Quality key to competing


Planning for future of feature films


Published: Nov 14 2014, 01:01:am



Monday, February 3, 1975
IN THE WARM, DIFFUSE light of late afternoon, the office towers strung out along West Georgia take on a subtle golden glow. Through the picture window at the end of the hotel corridor where he stands waiting for an elevator, "Budge" Crawley can see clear across to the North Shore.
    "There's good light out here. Marvellous light. And the nice thing is that today we've got film that's fast enough to catch those soft tones."
    Frank Radford Crawley has been sensitive to the light for a lot of years. Born in 1911, the Queen's University-trained accountant decided to get into filmmaking in the late 1930s.
    The man everyone knows as "Budge" won his first major international award in 1938. It was for a film he shot while on his honeymoon.
    One of the grand old men of the Canadian film industry, Crawley is in town today [1975] promoting his latest enterprise, Janis, a feature-length musical biography of blues singer Janis Joplin. The film was premiered last fall at the San Francisco Film festival, where it collected effusive reviews and proved itself at the box office in a test release.
    It seems that a Canadian has something to teach Americans about feature filmmaking. Even more surprising, it seems that Crawley, 64, is showing them how to handle one of their newest film forms, the rock-documentary, a kind of youth-oriented musical journalism that is only a few years old.
    "There's a tradition of good documentary filmmaking up here," Crawley says. "I'm not saying that Americans can't do it, but here we go right back to the early days of the Film Board. We did a lot of films for John Grierson when he was film commissioner," Crawley recalls.
    Grierson, the Scot who founded Canada's National Film Board in 1939, was the man who "invented the term 'documentary,'" Crawley tells me. He also gave Crawley's own Ottawa-based company a boost by subcontracting a number of early NFB projects to the young moviemaker.
    From 1938 onward, Crawley Films Ltd. was in the business of making what are known as sponsored films. As a company, it took on contracts and produced documentary shorts for both educational and industrial use. One such film was The Loon's Necklace, a movie based on West Coast Indian art and legend.
     Made for the Imperial Oil Company, it remains memorable. It's also historically important as the first "best picture" winner at the inaugural Canadian Film Awards ceremonies in 1948.
    "The whole Canadian film industry, with a few exceptions, has been based on documentary filmmaking," Crawley says. He doesn't mention that one of the most ambitious early exceptions was Crawley's own RCMP, a series of half-hour dramas produced for CBC-TV [1959-1960], and sold internationally.
    "Those of us who wanted to become filmmakers in Canada, perforce made documentaries because it was not feasible to  finance or put together features," he says.
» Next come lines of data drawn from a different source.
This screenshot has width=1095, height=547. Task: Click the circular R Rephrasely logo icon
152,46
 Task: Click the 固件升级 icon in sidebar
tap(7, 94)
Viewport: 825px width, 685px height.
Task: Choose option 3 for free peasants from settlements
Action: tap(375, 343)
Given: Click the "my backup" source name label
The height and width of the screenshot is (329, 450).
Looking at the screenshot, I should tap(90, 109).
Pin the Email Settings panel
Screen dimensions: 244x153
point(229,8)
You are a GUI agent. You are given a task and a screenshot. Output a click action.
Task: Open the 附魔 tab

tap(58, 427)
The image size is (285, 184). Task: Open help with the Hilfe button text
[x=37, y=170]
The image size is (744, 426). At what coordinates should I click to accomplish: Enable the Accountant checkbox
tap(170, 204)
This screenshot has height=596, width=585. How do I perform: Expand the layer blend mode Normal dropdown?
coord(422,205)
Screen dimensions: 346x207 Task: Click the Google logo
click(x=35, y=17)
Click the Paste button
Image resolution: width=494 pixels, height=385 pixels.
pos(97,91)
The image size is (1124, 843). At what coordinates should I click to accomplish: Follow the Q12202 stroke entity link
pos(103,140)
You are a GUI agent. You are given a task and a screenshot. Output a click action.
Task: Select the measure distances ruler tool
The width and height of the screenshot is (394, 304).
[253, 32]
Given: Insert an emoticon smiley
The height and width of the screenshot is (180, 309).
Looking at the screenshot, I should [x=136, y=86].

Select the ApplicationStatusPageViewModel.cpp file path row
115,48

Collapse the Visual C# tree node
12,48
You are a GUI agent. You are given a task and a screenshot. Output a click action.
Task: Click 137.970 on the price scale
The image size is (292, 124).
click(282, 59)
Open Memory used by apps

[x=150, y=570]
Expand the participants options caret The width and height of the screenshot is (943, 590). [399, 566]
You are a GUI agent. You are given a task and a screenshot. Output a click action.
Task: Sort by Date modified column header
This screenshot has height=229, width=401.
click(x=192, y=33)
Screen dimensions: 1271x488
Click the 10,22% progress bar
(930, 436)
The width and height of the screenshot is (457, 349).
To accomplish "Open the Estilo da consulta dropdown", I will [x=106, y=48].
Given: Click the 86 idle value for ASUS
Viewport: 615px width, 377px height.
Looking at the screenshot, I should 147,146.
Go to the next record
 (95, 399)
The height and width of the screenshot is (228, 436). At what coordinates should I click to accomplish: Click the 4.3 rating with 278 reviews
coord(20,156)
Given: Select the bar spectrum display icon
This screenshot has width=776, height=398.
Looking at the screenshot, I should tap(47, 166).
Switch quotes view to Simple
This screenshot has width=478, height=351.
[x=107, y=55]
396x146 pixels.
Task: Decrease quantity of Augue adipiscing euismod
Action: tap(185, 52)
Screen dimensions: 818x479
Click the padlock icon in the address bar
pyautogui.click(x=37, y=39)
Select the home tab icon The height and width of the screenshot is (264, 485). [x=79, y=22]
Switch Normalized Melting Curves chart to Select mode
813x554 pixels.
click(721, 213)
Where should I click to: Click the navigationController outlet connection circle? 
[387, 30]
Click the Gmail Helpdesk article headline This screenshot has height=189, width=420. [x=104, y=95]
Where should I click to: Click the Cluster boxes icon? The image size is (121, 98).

Nevertheless, in 1964, several years before there was either a Canadian Film Development Corporation [renamed Telefilm Canada in 1984] or a growing national film scene, independent Crawley Films took a flyer at a feature.
    The picture's name was The Luck of Ginger Coffey. Based on Brian Moore's 1960 novel about an irresponsible Irish immigrant in Montreal, it starred Robert Shaw and Mary Ure. It was good, but "I haven't got my money back yet," Crawley says.
    "We were naive — not that we still aren't — in the distribution deal we made with (New York's) Walter Reade Organization," Crawley recalls. "It didn't get cinema distribution that amounted to anything."
     On the other hand, he says, "it's had fabulous television distribution, although I don't think we get an honest count . . . every time I write a letter to New York and say 'we haven't had a return for a while,' I get a piece of paper with a cheque attached."
    Keeping track of television rentals Is a difficult thing, Crawley says. Recently a friend came back from a trip where "he picked up the American ratings on television (performance). He said there were virtually no A-ratings.
    "Ginger Coffey was rated B-2, which is a very high rating. If they get a B-2 rating, it had to have a lot of distribution, and they haven't paid us for a lot of distribution.
    "What you've got to do is go down to New York and say 'come on, now. We have audit rights.' At that point, probably, they'll give you a cheque," he said.
    "I suppose Canadians are known as good documentary filmmakers partly because of the NFB, and also because of the economics involved. English-speaking Canadians have been shut out of the feature-film market."
    Perhaps. But that hasn't prevented Crawley from trying and, in the case of Janis, succeeding with a feature. His next project, called Everest, is "about a guy who literally skied down Mount Everest between 8,000 and 9,000 feet, then fell 1,300 feet, and almost fell into a crevasse."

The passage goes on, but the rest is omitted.